取り組む課題
**1)** 原文抜粋のうち「class Ramsey:」で始まるコードのまとまりを、主な内容を残して箇条書きで短くまとめよ。
**2)** 原文抜粋の「return self.f(x) >= y」から「α / (1.0 - α * ρ)」までを、両端を含めてそのまま引用せよ。

原文抜粋
◆ ◆ ◆

Policy Iteration

Stachurski (2008) Chapter 10

In [1]:
%matplotlib inline
In [2]:
import numpy as np
from scipy.interpolate import interp1d
import matplotlib.pyplot as plt

ラムゼーモデル

再掲

In [3]:
class Ramsey:
    """One-sector Ramsey model"""

    def __init__(self, A, α, ρ):
        self.A, self.α, self.ρ = A, α, ρ

    def f(self, x):
        """Production function"""
        return self.A * x ** self.α

    def U(self, x):
        """Utility from consumption"""
        return np.log(x)
    
    def u(self, x, y):
        """Reduced form utility"""
        return self.U(self.f(x) - y)

    def is_feasible(self, x, y):
        """Checks feasibility"""
        return self.f(x) >= y

解析解

再掲

In [4]:
def analytic_solutions(A, α, ρ):
    c0 = (1.0 / (1.0 - α * ρ) / (1.0 - ρ) * np.log(A) +
          α * ρ * np.log(α * ρ) / (1.0 - α * ρ) / (1.0 - ρ) +
          np.log(1.0 - α * ρ) / (1.0 - ρ))
    c1 = α / (1.0 - α * ρ) 
    
    def value_func(x):
        return c0 + c1 * np.log(x)

◆ ◆ ◆

記述された項目を探すためのレコード
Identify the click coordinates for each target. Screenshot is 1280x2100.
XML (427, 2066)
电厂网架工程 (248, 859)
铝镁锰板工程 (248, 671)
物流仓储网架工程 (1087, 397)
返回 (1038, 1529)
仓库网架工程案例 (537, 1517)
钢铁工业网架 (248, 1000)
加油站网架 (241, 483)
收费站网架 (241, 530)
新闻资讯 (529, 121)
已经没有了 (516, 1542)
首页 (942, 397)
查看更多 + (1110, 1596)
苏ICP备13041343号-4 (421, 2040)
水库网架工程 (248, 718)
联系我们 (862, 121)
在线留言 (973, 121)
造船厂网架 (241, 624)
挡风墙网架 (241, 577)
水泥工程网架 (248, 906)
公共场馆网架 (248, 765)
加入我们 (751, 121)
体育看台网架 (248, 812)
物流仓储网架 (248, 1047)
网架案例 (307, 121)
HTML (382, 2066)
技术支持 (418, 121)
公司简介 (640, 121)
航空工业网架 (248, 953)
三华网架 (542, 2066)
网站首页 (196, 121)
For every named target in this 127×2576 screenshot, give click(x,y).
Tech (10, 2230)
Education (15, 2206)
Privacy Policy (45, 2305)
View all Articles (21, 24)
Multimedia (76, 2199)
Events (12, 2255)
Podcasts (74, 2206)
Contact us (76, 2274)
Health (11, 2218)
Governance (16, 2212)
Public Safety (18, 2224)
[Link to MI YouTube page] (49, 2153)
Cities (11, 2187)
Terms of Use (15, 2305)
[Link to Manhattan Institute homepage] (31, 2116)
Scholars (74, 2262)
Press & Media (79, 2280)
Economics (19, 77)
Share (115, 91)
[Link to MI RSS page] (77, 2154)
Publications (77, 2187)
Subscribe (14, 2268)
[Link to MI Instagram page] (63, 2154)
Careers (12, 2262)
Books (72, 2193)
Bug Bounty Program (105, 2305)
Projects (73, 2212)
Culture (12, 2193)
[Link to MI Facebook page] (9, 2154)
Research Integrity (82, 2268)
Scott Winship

◆ ◆ ◆

解答一覧
**1)**
- 一部門ラムゼーモデルを表すクラスである。
- 初期化でA、α、ρを保持する。
- f：生産関数で、A * x ** α を返す。
- U：消費から得る効用で、log(x) を返す。
- u：縮約形の効用で、U(f(x) - y) を返す。
- is_feasible：f(x) >= y かどうかで実行可能性を判定する。

**2)**
return self.f(x) >= y

解析解

再掲

In [4]:
def analytic_solutions(A, α, ρ):
    c0 = (1.0 / (1.0 - α * ρ) / (1.0 - ρ) * np.log(A) +
          α * ρ * np.log(α * ρ) / (1.0 - α * ρ) / (1.0 - ρ) +
          np.log(1.0 - α * ρ) / (1.0 - ρ))
    c1 = α / (1.0 - α * ρ)